Task requirements. Within the records below is a range that opens at the line with "Sprocket cr80 86-02 428 conversion (214, 1713)" and closes at the line with "21 (687, 496)". Return that range word for word, both ends included, and only that range.

***

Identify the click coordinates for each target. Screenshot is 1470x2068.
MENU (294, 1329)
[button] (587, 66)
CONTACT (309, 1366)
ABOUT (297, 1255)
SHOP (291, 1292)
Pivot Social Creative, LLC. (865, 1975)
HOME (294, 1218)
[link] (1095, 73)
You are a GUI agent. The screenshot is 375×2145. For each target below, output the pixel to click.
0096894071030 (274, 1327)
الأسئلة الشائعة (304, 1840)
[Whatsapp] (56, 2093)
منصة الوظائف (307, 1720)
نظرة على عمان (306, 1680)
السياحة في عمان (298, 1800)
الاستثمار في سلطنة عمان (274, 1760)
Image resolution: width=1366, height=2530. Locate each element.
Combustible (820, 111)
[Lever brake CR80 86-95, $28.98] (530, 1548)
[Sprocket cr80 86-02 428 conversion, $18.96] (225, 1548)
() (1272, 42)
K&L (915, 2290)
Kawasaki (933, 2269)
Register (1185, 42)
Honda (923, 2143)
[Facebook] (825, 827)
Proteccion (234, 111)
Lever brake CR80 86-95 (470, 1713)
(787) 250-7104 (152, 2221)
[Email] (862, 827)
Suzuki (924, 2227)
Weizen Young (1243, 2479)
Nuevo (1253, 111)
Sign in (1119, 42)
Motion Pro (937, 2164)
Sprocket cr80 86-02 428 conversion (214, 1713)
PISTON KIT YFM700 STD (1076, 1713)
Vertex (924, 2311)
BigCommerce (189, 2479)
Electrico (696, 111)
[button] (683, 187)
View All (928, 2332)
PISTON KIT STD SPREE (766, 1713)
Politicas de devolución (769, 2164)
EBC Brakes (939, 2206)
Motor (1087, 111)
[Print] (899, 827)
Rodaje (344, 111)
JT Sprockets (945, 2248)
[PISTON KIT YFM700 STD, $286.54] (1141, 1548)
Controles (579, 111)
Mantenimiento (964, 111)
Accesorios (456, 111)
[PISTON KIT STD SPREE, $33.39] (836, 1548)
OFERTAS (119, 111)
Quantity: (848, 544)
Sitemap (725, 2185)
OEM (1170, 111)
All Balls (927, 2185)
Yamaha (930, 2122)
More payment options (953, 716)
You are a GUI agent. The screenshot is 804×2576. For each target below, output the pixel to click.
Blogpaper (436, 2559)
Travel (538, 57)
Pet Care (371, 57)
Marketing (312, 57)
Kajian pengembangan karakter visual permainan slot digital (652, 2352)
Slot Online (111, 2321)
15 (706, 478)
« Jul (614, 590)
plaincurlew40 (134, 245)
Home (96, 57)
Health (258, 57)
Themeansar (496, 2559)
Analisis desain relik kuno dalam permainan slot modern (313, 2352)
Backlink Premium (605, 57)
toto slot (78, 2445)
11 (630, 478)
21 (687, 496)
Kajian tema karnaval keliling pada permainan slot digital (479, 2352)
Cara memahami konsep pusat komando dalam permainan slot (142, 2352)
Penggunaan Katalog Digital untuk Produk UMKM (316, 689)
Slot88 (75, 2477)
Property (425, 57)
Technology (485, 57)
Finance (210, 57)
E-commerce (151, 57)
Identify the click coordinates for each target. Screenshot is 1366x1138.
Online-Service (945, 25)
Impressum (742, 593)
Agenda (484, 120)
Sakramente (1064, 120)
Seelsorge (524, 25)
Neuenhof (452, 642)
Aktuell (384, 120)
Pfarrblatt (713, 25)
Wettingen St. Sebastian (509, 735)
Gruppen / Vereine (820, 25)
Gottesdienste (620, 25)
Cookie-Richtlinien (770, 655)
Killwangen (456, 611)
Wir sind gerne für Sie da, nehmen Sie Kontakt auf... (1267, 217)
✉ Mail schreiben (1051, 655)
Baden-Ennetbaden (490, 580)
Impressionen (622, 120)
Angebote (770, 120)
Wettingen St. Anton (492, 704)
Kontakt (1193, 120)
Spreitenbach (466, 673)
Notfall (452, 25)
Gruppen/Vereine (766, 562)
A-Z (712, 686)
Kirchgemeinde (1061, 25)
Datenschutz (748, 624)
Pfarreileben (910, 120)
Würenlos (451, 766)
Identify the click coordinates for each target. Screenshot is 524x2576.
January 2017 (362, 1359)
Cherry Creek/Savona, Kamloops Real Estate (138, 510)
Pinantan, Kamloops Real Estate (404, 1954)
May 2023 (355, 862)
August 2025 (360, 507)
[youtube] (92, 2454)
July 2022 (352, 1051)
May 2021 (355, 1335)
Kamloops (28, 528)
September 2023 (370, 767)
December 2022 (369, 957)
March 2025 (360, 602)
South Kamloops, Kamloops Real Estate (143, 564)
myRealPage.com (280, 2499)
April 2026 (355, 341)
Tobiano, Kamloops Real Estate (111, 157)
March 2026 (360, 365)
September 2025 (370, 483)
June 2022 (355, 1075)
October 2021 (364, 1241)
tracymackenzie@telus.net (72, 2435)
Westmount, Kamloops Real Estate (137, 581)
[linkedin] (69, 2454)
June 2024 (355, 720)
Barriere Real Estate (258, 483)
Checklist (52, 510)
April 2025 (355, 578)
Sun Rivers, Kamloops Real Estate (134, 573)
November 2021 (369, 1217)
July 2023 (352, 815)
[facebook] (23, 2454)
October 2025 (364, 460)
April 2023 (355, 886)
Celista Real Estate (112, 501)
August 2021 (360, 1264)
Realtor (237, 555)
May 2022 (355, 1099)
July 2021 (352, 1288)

***

Response area.
Sprocket cr80 86-02 428 conversion (214, 1713)
PISTON KIT YFM700 STD (1076, 1713)
Vertex (924, 2311)
BigCommerce (189, 2479)
Electrico (696, 111)
[button] (683, 187)
View All (928, 2332)
PISTON KIT STD SPREE (766, 1713)
Politicas de devolución (769, 2164)
EBC Brakes (939, 2206)
Motor (1087, 111)
[Print] (899, 827)
Rodaje (344, 111)
JT Sprockets (945, 2248)
[PISTON KIT YFM700 STD, $286.54] (1141, 1548)
Controles (579, 111)
Mantenimiento (964, 111)
Accesorios (456, 111)
[PISTON KIT STD SPREE, $33.39] (836, 1548)
OFERTAS (119, 111)
Quantity: (848, 544)
Sitemap (725, 2185)
OEM (1170, 111)
All Balls (927, 2185)
Yamaha (930, 2122)
More payment options (953, 716)
You are a GUI agent. The screenshot is 804×2576. For each target below, output the pixel to click.
Blogpaper (436, 2559)
Travel (538, 57)
Pet Care (371, 57)
Marketing (312, 57)
Kajian pengembangan karakter visual permainan slot digital (652, 2352)
Slot Online (111, 2321)
15 (706, 478)
« Jul (614, 590)
plaincurlew40 (134, 245)
Home (96, 57)
Health (258, 57)
Themeansar (496, 2559)
Analisis desain relik kuno dalam permainan slot modern (313, 2352)
Backlink Premium (605, 57)
toto slot (78, 2445)
11 (630, 478)
21 (687, 496)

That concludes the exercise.